NO KIDDING: It’s safer to keep babes buckled in plane seats

The crash landing of a Delta Air Lines flight in Toronto last week highlighted the potential dangers of flying with a young child sitting on an adult’s lap. The plane flipped over, which would make holding onto a baby extremely difficult. Authorities haven’t said whether the 18-month-old child who was injured in the crash was riding on a parent’s lap, but young children have died in previous crashes.

Despite the recent rash of aviation disasters, airline crashes remain rare, but children could easily get hurt if they are on a parent’s lap when a plane encounters turbulence.

Experts agree it’s safer for children younger than 2 years old to have their own plane seats and ride in approved car seats when flying, even if families have to pay for an extra ticket. But babies are still allowed to travel in laps, so parents continue doing it despite the risks.

“The saddest part is that most families who travel with a lap child think that because it’s allowed, it’s safe,” said former flight attendant Jan Brown, who had to look a mother in the face after she had just lost her 22-month-old son when their plane crashed and broke into several pieces near Sioux City, Iowa, in 1989.

Brown stopped that mother from climbing back into the wreckage of United Flight 232 after it came to rest upside down in a cornfield.

“I told her what I thought would stop her: that rescue workers would find him. And she just looked up at me and said, ‘You told me to put my baby on the floor. And I did. And he’s gone.’ And so, I think that was the moment that I became a child seat advocate,” Brown said.

Of the four lap children on that plane, three were injured and the woman’s son was among the 112 people who died.

A 6-month-old boy travelling on a parent’s lap was killed in 2012 when a plane landed hard and overran the end of a runway in Nunavut. Last year, three infants on laps could have been sucked out of an Alaska Airlines plane after a door plug flew off midflight, but none were sitting close enough to the opening for that to happen.

What do experts recommend?

The Transportation Safety Board of Canada and its US counterpart, the National Transportation Safety Board (NTSB), have both long recommended that young children fly only in approved car seats to protect them.

In addition to those safety regulators, the American Academy of Pediatrics and most major airline trade groups and unions support requiring young children to fly in approved car seats.

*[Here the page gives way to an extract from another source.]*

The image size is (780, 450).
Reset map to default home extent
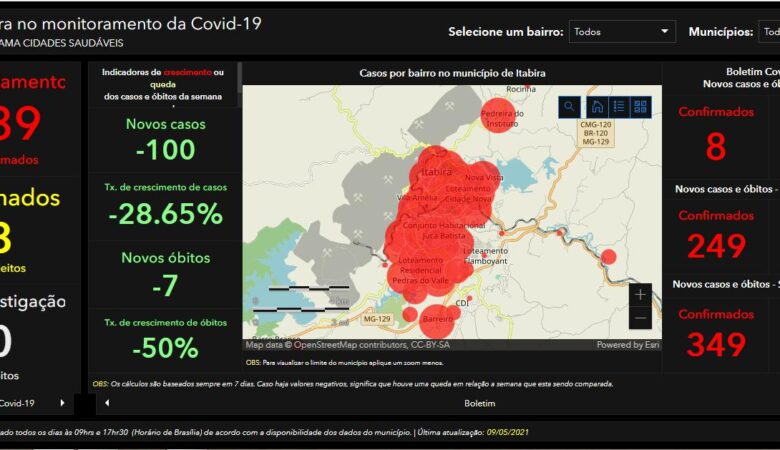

The main crash investigators in the Canada and the US started recommending car seats for children under 2 and specialized restraint systems for older kids until they are taller than 102 cm. after the deadly crashes in their countries decades ago.

“We’ve all been there at that point in your life when you’ve got young children. You’re not swimming in money. You’re trying to save nickels and dimes any way you can. And if you can avoid buying an extra seat, it’s a completely understandable reaction,” NTSB member Tom Chapman said. “It’s just that people don’t understand the risk that they are subjecting their child to by not buying that seat and properly restraining them.”

Not only is it safer for children to ride in their own seats, but it’s more enjoyable for parents who don’t have to hold a squirming baby for hours in the air.

Car seat expert and mother Michelle Pratt, who founded Safe in the Seat, said no matter how tempting it is to check that lap child box, families should get everyone a ticket.

“Your baby could cost less than your checked suitcase. Why not take advantage?” Pratt said.

Why isn’t it required?

In the US, the FAA relies on a study done in the 1990s to justify not requiring families to buy tickets for children younger than two.

The rationale is that if families had to buy those extra tickets, more of them might drive instead of fly. Because driving is riskier than flying, that would mean more kids would die in car crashes than would be saved in planes if car seats and separate tickets were required.

Chapman with the NTSB thinks that logic is a stretch and the study should be revisited, particularly since airline tickets are more affordable today.

But parent Andrea Arredondo suggested there might be some truth to it, saying she might fly less if she had to buy a ticket and lug along a car seat for her 4-month-old when flying with her family and two older kids.

“I would be more likely to decrease our plane travel than bring a car seat,” Arredondo said, explaining she and her husband already have their hands full travelling with three kids, three car seats that they check, a stroller and play set.